We’re thrilled to introduce the 2020 Oregon Literary Fellowship recipients with individual features on our blog! Out-of-state judges spent several months evaluating the 400+ applications we received, and selected eleven writers and two publishers to receive grants of $3,500 each. For the first time, Literary Arts also awarded two Oregon Literary Career Fellowships of $10,000 each. The 2021 OLF applications will be posted in May 2020, and the deadline to apply will be in August 2020. All of the 2020 Oregon Literary Fellowship recipients will be honored at the 2020 Oregon Book Awards Ceremony.

2020 Oregon Literary Fellowship Recipient
Kelly Garrett (she/her/hers)

Category
Young Readers

Bio
Kelly Garrett’s debut YA novel, The Last To Die, was a 2018 Oregon Book Award finalist and was reissued by Sourcebooks Fire in November 2019. Her first novel for adults will be published in April 2021 by Kensington Books. After growing up on the Oregon Coast, Kelly graduated from Pacific University and now calls Portland home, where she organizes multiple literary-related lecture series.

Q&A with Literary Arts
What are your sources of inspiration?
Most of my story ideas are born from the question “what if.” This usually leads me to the inciting incident of a story, and from there, it’s a matter of rounding out the situation. Like most writers, I’m also a lifelong reader, and I can proudly say one of the authors that sparked my love of novels is a fellow Oregonian: Beverly Cleary.

How would you describe your creative process?
I tend to develop the character and the plot of my novels in tandem. When I start a new project, I usually know two things: the inciting incident and the eventual conclusion. Then I fill in the details that round out the novel as I draft it.

What is most exciting about receiving a fellowship? 
Writing is a solo endeavor, and it’s nice to have my work recognized. It’s also wonderful to receive funds to invest in my career and projects. I’m going to a retreat with a Printz-winning author later this year that I wouldn’t have been able to attend without the fellowship.

What are you currently working on?

§ EXTRACTED INFORMATION:

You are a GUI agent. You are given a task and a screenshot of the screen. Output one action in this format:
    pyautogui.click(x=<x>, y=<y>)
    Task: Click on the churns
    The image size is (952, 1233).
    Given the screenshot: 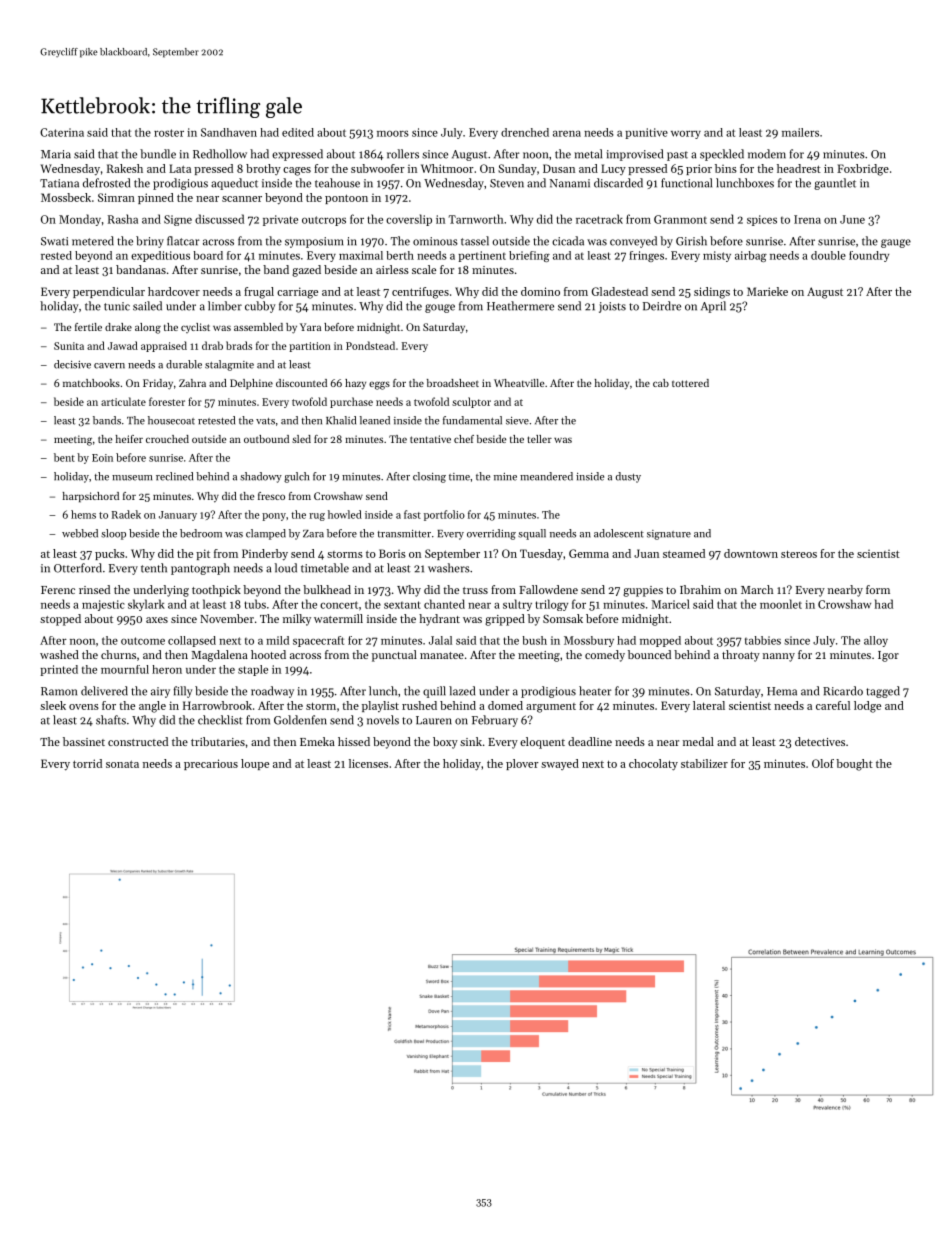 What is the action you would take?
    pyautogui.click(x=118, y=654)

§ WHAT THIS TASK INVOLVES: Pick up the Kelly Garrett fellowship profile from its last line and keep writing. The rows can be ignored.

§ EXERCISE RESPONSE:
This is always a fun, and involved, question. I’m editing a novel that’s coming out in April 2021 that’s set at a Portland food cart pod under threat of redevelopment. I’m also working on Portland-inspired follow-up ideas since the book is the first of three-book contract. I’m also editing another YA manuscript and sketching out ideas on a new project.

What advice do you have for future applicants?
Take the plunge and apply, even if you’re nervous! You’ll never be successful if you don’t try. And if you want to publish poems, short stories, novels, etc., you’re going to send out your own work.

As far as aspiring writers, I also recommend reading a wide range of fiction, and spend time with novels you *don’t* like. Taking the time to unpack why a story doesn’t work for you can be as valuable as analyzing why you do enjoy it.  

Excerpt from No Angels Here
It sucks the universe doesn’t tell you when your life is about to explode. 

Granted, it gave me warning signs. The night before everything changed, I was pretending to finish my homework while trying to ignore my track meet the next day. I had a plan: qualify for state for the second year in a row. Get a college scholarship. Leave. Never look back.

When my phone rang at 9:30 PM, I answered and heard a voice yelling over the din of voices and a jukebox playing country music. My whole body felt exhausted as the sound of the call washed over me.

“Do you know Susan Clark?” the voice asked. Male. 

“Yeah.” My whole body slumped.

“Susan needs a ride home. She said you’d pick her up.”

“Where is she?”

“The Roadhouse on Highway 101.”

“Be there in twenty minutes,” I said and hung up. I sat for a moment, thinking about staying home and letting my mom fend for herself, but instead, I went with the path of less resistance: I pulled on a jacket, grabbed my bicycle, and cycled down dark streets to the bar just outside of the town limits. Even though I should be in bed, sleeping, so I’d race well the next day. But there isn’t much of a cab service in dinky Quamash Springs, and I couldn’t leave my mother at a bar. The risk if she drove was too much.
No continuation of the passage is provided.